[What you are asked to do]:
Once you reach the line containing "Given: Open the PRESS RELEASES menu item" in the entries below, write out that line and each one after it down to the line containing "Image resolution: width=1080 pixels, height=708", exactly and with nothing added.

____ Recorded information

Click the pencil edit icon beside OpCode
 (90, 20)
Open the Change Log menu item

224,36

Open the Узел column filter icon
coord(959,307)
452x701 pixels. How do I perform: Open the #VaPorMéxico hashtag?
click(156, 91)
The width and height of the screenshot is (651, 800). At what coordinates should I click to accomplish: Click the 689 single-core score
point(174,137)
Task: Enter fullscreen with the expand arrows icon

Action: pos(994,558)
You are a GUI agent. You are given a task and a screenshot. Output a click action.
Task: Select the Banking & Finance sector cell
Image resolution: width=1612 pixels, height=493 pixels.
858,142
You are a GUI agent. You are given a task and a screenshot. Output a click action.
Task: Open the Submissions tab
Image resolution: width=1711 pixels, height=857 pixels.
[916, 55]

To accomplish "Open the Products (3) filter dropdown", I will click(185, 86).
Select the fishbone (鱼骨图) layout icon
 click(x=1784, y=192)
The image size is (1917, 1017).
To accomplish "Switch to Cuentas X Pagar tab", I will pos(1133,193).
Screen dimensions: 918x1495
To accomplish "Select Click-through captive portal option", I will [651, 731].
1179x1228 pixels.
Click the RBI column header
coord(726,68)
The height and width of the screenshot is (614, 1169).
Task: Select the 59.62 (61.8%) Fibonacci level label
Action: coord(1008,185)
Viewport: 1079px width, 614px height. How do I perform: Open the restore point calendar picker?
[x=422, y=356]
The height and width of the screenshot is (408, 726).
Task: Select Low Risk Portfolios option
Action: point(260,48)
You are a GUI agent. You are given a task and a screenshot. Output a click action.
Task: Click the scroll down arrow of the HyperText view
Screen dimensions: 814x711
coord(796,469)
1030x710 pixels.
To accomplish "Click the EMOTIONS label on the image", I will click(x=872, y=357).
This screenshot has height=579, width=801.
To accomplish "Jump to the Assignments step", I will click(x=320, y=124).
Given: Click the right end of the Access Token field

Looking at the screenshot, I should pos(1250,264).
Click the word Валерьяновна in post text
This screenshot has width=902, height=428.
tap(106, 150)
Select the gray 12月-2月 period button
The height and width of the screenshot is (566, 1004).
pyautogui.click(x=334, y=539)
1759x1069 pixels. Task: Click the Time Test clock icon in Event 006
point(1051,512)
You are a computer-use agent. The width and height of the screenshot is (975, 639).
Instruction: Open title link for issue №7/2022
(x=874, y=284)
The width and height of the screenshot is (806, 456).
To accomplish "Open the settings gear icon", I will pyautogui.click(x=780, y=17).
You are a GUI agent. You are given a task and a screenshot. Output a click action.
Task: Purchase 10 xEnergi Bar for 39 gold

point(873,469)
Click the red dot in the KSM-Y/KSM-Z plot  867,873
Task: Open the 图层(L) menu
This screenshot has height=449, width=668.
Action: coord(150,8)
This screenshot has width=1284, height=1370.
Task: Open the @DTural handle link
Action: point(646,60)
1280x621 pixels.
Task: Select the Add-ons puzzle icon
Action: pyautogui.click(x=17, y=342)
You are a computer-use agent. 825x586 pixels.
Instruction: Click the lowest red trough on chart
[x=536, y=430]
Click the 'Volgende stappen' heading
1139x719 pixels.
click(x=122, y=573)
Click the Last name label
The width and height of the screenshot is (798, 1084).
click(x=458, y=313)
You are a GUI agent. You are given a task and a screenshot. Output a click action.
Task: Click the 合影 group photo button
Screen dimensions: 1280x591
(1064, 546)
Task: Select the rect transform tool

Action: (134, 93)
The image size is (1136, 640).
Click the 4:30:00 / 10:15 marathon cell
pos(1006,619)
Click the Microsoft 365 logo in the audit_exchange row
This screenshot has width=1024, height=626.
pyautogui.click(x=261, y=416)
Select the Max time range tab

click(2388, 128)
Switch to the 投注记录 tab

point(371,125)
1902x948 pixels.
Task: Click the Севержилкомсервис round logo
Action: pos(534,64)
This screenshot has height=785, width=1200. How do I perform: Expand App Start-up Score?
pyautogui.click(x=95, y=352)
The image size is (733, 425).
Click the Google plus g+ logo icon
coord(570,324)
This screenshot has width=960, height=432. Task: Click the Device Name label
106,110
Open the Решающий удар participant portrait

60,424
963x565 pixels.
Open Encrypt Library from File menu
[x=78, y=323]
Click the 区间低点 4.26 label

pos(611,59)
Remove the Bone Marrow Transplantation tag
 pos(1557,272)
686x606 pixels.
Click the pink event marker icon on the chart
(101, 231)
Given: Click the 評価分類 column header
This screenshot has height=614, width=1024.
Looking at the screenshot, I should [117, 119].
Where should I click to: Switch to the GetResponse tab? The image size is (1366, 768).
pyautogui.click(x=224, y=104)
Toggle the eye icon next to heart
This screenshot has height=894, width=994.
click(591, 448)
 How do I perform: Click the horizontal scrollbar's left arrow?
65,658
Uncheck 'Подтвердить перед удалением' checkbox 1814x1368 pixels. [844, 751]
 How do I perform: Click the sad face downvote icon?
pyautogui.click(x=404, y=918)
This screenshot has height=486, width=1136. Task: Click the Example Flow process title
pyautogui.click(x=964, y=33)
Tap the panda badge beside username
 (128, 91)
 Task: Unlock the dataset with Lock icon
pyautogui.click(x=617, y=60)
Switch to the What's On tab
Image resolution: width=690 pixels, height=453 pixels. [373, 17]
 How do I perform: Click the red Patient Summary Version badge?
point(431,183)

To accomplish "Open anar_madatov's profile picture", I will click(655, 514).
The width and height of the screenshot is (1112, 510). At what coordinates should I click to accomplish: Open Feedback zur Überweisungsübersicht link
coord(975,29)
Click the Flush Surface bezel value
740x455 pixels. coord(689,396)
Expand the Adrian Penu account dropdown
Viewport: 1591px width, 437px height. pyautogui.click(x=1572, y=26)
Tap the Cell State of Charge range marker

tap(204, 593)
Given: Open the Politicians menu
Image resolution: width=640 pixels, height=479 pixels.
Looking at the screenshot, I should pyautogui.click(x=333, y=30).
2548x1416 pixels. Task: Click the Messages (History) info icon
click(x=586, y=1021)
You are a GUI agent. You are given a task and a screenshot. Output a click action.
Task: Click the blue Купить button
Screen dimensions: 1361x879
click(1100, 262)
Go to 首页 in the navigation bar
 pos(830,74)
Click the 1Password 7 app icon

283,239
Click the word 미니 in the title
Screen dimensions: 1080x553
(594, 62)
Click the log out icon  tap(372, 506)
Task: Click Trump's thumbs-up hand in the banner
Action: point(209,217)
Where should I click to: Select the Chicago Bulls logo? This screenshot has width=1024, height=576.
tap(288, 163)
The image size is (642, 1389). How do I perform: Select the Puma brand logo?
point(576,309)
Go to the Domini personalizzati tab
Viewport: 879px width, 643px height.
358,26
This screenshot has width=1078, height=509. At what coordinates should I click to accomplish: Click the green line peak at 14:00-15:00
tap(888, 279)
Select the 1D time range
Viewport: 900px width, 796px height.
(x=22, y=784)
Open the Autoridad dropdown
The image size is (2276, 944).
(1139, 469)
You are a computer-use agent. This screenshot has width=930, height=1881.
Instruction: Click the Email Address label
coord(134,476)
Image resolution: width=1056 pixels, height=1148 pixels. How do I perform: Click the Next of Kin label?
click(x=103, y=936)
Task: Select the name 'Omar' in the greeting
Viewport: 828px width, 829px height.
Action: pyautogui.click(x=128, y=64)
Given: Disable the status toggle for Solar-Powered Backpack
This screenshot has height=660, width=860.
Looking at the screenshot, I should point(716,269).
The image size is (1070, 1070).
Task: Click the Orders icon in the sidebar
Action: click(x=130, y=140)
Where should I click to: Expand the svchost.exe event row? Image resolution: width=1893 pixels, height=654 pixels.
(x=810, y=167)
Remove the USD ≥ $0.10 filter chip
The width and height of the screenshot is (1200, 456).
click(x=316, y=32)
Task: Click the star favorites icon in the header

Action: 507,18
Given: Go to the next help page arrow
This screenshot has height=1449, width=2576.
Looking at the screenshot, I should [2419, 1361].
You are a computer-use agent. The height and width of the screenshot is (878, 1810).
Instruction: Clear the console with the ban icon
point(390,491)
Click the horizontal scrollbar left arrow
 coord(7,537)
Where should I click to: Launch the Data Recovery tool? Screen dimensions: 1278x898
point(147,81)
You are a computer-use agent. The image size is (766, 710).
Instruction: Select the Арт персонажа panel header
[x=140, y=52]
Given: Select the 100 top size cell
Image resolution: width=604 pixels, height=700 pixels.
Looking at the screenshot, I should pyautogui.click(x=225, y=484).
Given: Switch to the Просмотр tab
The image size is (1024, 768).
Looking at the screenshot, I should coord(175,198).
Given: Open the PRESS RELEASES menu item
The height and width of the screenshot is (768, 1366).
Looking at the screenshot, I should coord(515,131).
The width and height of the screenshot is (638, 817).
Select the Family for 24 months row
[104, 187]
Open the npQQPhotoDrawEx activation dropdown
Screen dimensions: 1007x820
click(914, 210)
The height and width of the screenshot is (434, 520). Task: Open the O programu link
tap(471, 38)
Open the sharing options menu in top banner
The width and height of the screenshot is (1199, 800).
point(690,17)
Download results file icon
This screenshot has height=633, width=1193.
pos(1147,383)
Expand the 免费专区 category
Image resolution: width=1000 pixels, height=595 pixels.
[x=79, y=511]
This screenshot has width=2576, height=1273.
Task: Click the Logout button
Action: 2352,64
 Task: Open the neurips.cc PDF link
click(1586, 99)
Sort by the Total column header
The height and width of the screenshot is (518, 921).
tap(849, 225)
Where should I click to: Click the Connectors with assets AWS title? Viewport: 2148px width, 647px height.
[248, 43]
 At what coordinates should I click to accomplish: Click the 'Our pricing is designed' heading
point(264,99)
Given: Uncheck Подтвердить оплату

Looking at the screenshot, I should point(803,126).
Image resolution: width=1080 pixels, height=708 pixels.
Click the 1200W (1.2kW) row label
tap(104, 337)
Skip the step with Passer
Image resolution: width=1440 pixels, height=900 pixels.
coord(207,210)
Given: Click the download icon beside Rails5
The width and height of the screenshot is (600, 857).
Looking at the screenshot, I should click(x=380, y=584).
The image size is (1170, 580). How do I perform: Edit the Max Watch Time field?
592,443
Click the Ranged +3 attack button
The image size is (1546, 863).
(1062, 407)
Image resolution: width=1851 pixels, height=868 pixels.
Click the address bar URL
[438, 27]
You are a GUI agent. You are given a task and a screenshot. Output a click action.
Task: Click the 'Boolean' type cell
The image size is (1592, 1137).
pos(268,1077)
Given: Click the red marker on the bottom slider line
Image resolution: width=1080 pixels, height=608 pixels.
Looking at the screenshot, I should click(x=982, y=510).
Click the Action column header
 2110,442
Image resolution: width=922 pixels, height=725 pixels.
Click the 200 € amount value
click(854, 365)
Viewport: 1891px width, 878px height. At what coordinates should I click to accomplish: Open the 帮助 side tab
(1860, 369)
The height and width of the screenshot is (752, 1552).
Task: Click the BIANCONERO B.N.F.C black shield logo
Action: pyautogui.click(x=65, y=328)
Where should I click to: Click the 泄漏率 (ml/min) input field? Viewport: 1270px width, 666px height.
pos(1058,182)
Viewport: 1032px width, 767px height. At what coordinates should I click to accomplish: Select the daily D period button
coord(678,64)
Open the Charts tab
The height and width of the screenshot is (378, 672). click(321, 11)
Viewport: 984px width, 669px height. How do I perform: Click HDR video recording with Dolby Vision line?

________

[Answer to this exercise]:
Given: Open the PRESS RELEASES menu item
The height and width of the screenshot is (768, 1366).
Looking at the screenshot, I should coord(515,131).
The width and height of the screenshot is (638, 817).
Select the Family for 24 months row
[104, 187]
Open the npQQPhotoDrawEx activation dropdown
Screen dimensions: 1007x820
click(914, 210)
The height and width of the screenshot is (434, 520). Task: Open the O programu link
tap(471, 38)
Open the sharing options menu in top banner
The width and height of the screenshot is (1199, 800).
point(690,17)
Download results file icon
This screenshot has height=633, width=1193.
pos(1147,383)
Expand the 免费专区 category
Image resolution: width=1000 pixels, height=595 pixels.
[x=79, y=511]
This screenshot has width=2576, height=1273.
Task: Click the Logout button
Action: 2352,64
 Task: Open the neurips.cc PDF link
click(1586, 99)
Sort by the Total column header
The height and width of the screenshot is (518, 921).
tap(849, 225)
Where should I click to: Click the Connectors with assets AWS title? Viewport: 2148px width, 647px height.
[248, 43]
 At what coordinates should I click to accomplish: Click the 'Our pricing is designed' heading
point(264,99)
Given: Uncheck Подтвердить оплату

Looking at the screenshot, I should point(803,126).
Image resolution: width=1080 pixels, height=708 pixels.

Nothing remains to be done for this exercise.